This is my final blogpost, which is why it is long and overtly sentimental, but I wanted to sign off by saying thank you to the UCL Student Engager’s programme for the huge, positive impact it has had on my time here at UCL.

 

When Plastics Saved Turtles

By Mark V Kearney, on 25 May 2019

As you may now know, UCL Culture has decided to defund our program next month and so this will be my final post. I thought I would take this opportunity to give a little back story to my PhD project and tell you all about how once upon a time plastic saved the fate of turtles!

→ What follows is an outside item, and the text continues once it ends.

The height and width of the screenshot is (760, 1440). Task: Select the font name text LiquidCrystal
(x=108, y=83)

Throughout history, natural materials such as tortoise shell and ivory have been coveted by the rich and famous. This led to two things happening – the price of these materials became very high (meaning it really was the rich and famous who could afford them) and the stock levels declined. By stock levels I mean the killing of thousands of animals such as the Hawksbill turtle to feed the needs of the bourgeoisie.

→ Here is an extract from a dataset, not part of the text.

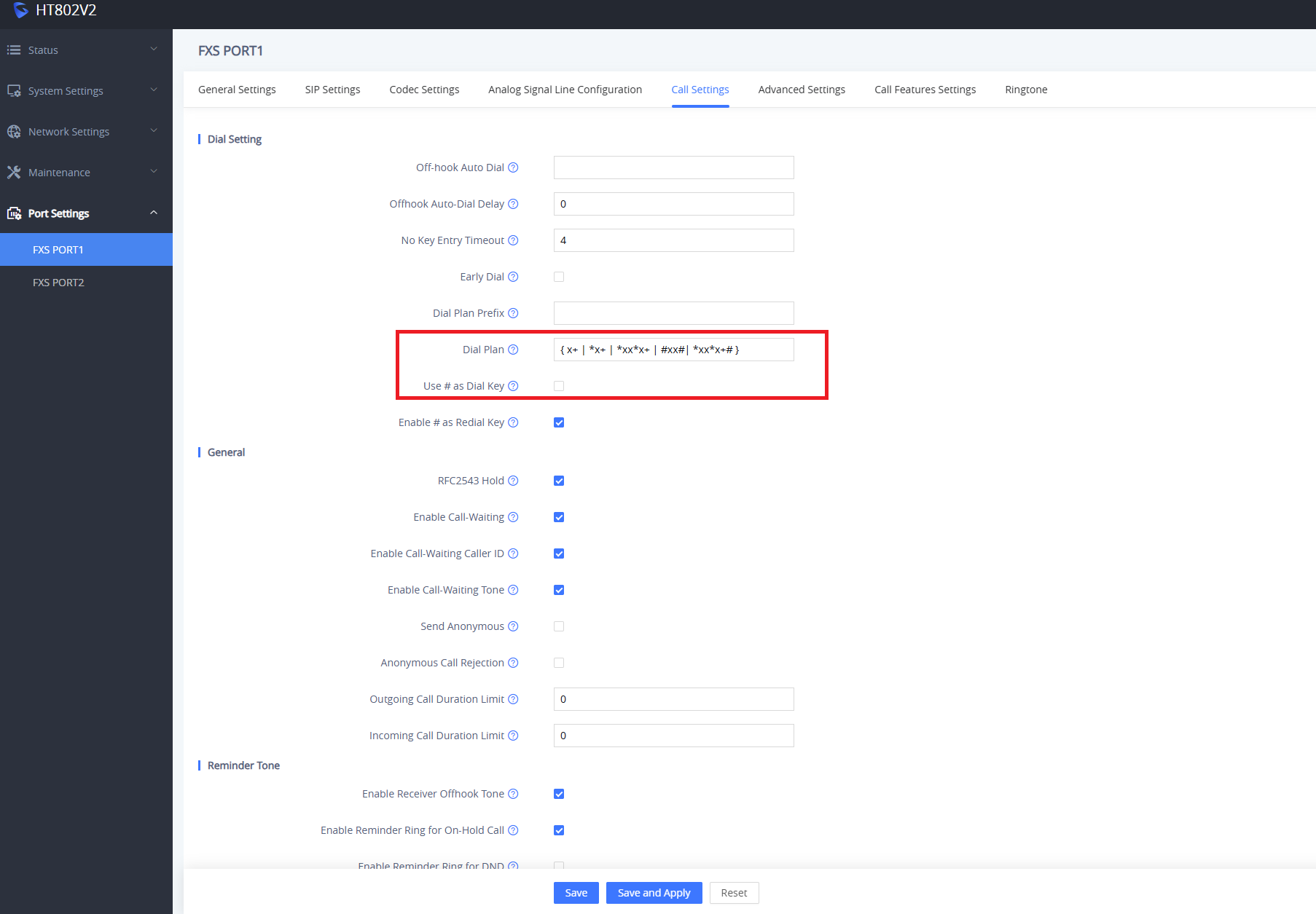
Task: Tick the Use # as Dial Key checkbox
Action: (x=559, y=386)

The Grant Museum has three fantastic examples of Hawksbill turtles on its back wall. I normally stand beside them so that I can kidnap engage with people about my work.

Figure 1 – Eretmochelys imbricata or known by its common name Hawksbill Turtle that is on display at the Grant Museum. (Object Number X1226)

By the mid-18th century, the farming of turtles for their shells had gotten to the point where we almost caused their extinction. A similar point had been reached with ivory where demand far outweighed supply. To give you an idea of the scale of what can only be described a mass slaughter, have a look at this doll’s house currently on display at the Rijksmuseum in Amsterdam – the outside is totally covered in tortoise shell!

Figure 2 – Dolls’ house of Petronella Oortman. Part of the collection at the Rijksmuseum. The object is totally covered with tortoise shell. It measures h 255.0cm × w 190cm × d 78cm which is a huge surface area to cover in shell!

These natural materials were being used for everything: shirt collars, corset boning, piano keys, knife handles, spectacle frames, combs and brush handles, to name the most common ones. The rising cost and demand for these materials lead to a prize of $10,000 being offered to anyone who could develop a material to replace one particular use of ivory: billiard balls. $10k in 1860 s was a huge sum of money — about $300k today!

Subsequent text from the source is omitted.